要素とテキスト位置のデータ
^^^^^^^^^^^^^^^^

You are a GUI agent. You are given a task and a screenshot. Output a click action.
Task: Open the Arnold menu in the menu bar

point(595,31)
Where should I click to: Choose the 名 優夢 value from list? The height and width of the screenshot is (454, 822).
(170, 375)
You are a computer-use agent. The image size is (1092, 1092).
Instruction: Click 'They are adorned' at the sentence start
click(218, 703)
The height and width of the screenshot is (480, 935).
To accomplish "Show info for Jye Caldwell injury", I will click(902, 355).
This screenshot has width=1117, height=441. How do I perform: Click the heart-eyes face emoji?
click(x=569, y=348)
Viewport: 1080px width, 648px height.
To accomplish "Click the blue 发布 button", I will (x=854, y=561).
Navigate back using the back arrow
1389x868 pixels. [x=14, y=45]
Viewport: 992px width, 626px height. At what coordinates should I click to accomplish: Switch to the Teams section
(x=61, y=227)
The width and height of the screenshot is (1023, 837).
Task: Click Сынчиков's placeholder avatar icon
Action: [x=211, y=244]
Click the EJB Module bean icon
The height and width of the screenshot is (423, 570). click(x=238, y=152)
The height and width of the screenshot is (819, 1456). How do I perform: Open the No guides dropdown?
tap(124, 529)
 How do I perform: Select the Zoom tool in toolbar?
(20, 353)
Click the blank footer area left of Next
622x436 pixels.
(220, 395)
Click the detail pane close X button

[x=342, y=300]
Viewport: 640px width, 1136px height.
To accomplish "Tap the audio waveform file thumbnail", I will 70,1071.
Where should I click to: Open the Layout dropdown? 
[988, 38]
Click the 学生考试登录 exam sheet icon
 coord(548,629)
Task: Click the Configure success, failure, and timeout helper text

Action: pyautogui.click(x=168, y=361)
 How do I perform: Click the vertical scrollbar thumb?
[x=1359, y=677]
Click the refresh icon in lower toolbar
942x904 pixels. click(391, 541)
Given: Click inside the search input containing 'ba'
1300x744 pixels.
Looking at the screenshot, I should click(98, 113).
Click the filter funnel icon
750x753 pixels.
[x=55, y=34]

^^^^^^^^^^^^^^^^

> 必須課題: すべてのエントリを、「dropdown」を「drop-down list」に置き換えて書き直してください。それ以外は一切変えないこと。

> この演習の解答:
You are a GUI agent. You are given a task and a screenshot. Output a click action.
Task: Open the Arnold menu in the menu bar

point(595,31)
Where should I click to: Choose the 名 優夢 value from list? The height and width of the screenshot is (454, 822).
(170, 375)
You are a computer-use agent. The image size is (1092, 1092).
Instruction: Click 'They are adorned' at the sentence start
click(218, 703)
The height and width of the screenshot is (480, 935).
To accomplish "Show info for Jye Caldwell injury", I will click(902, 355).
This screenshot has width=1117, height=441. How do I perform: Click the heart-eyes face emoji?
click(x=569, y=348)
Viewport: 1080px width, 648px height.
To accomplish "Click the blue 发布 button", I will (x=854, y=561).
Navigate back using the back arrow
1389x868 pixels. [x=14, y=45]
Viewport: 992px width, 626px height. At what coordinates should I click to accomplish: Switch to the Teams section
(x=61, y=227)
The width and height of the screenshot is (1023, 837).
Task: Click Сынчиков's placeholder avatar icon
Action: [x=211, y=244]
Click the EJB Module bean icon
The height and width of the screenshot is (423, 570). click(x=238, y=152)
The height and width of the screenshot is (819, 1456). How do I perform: Open the No guides drop-down list?
tap(124, 529)
 How do I perform: Select the Zoom tool in toolbar?
(20, 353)
Click the blank footer area left of Next
622x436 pixels.
(220, 395)
Click the detail pane close X button

[x=342, y=300]
Viewport: 640px width, 1136px height.
To accomplish "Tap the audio waveform file thumbnail", I will 70,1071.
Where should I click to: Open the Layout drop-down list? 
[988, 38]
Click the 学生考试登录 exam sheet icon
 coord(548,629)
Task: Click the Configure success, failure, and timeout helper text

Action: pyautogui.click(x=168, y=361)
 How do I perform: Click the vertical scrollbar thumb?
[x=1359, y=677]
Click the refresh icon in lower toolbar
942x904 pixels. click(391, 541)
Given: Click inside the search input containing 'ba'
1300x744 pixels.
Looking at the screenshot, I should click(98, 113).
Click the filter funnel icon
750x753 pixels.
[x=55, y=34]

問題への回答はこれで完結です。